**ASSIGNMENT:**
Leaving out every line before the one with "Viewport: 1280px width, 702px height.", write out the rest of the records below exactly.

**AVAILABLE DATA:**
- - -
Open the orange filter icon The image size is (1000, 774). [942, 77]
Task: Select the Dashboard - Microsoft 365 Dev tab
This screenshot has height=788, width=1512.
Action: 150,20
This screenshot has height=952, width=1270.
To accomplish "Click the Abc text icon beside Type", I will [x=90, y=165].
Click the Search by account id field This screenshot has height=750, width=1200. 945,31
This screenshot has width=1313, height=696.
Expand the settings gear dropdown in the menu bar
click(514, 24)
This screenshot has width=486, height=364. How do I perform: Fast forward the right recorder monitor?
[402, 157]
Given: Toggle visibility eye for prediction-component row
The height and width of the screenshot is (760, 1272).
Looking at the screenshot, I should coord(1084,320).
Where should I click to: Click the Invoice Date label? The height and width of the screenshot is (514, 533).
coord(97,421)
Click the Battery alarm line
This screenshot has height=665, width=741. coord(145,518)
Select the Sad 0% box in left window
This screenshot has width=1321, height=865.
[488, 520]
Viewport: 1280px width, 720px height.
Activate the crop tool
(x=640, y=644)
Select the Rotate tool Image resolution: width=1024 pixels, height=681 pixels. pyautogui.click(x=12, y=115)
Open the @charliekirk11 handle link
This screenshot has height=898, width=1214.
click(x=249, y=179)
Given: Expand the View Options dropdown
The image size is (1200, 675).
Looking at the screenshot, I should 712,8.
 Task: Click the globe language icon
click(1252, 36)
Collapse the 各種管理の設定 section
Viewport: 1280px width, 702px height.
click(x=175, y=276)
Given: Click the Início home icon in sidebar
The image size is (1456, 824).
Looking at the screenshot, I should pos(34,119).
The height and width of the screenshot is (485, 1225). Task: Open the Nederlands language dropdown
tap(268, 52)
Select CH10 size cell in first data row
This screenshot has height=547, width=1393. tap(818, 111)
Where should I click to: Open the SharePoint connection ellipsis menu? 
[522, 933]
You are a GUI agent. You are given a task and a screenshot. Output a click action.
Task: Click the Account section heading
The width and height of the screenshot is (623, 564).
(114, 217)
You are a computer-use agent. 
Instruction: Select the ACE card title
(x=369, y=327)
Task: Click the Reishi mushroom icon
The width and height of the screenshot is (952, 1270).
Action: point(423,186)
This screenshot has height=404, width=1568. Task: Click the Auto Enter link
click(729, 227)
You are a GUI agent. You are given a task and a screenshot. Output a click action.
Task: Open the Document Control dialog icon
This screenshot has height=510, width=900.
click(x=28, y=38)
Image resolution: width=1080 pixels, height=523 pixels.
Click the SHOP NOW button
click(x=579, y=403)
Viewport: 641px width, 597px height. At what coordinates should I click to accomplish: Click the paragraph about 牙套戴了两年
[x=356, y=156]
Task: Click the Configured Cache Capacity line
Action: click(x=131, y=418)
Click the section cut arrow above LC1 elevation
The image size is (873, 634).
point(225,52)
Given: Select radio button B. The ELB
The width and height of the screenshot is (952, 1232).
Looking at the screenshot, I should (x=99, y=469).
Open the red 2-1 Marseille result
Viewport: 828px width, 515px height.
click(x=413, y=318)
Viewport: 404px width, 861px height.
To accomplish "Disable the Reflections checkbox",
- - -
**TASK RESULT:**
Viewport: 1280px width, 702px height.
click(x=175, y=276)
Given: Click the Início home icon in sidebar
The image size is (1456, 824).
Looking at the screenshot, I should pos(34,119).
The height and width of the screenshot is (485, 1225). Task: Open the Nederlands language dropdown
tap(268, 52)
Select CH10 size cell in first data row
This screenshot has height=547, width=1393. tap(818, 111)
Where should I click to: Open the SharePoint connection ellipsis menu? 
[522, 933]
You are a GUI agent. You are given a task and a screenshot. Output a click action.
Task: Click the Account section heading
The width and height of the screenshot is (623, 564).
(114, 217)
You are a computer-use agent. 
Instruction: Select the ACE card title
(x=369, y=327)
Task: Click the Reishi mushroom icon
The width and height of the screenshot is (952, 1270).
Action: point(423,186)
This screenshot has height=404, width=1568. Task: Click the Auto Enter link
click(729, 227)
You are a GUI agent. You are given a task and a screenshot. Output a click action.
Task: Open the Document Control dialog icon
This screenshot has height=510, width=900.
click(x=28, y=38)
Image resolution: width=1080 pixels, height=523 pixels.
Click the SHOP NOW button
click(x=579, y=403)
Viewport: 641px width, 597px height. At what coordinates should I click to accomplish: Click the paragraph about 牙套戴了两年
[x=356, y=156]
Task: Click the Configured Cache Capacity line
Action: click(x=131, y=418)
Click the section cut arrow above LC1 elevation
The image size is (873, 634).
point(225,52)
Given: Select radio button B. The ELB
The width and height of the screenshot is (952, 1232).
Looking at the screenshot, I should (x=99, y=469).
Open the red 2-1 Marseille result
Viewport: 828px width, 515px height.
click(x=413, y=318)
Viewport: 404px width, 861px height.
To accomplish "Disable the Reflections checkbox",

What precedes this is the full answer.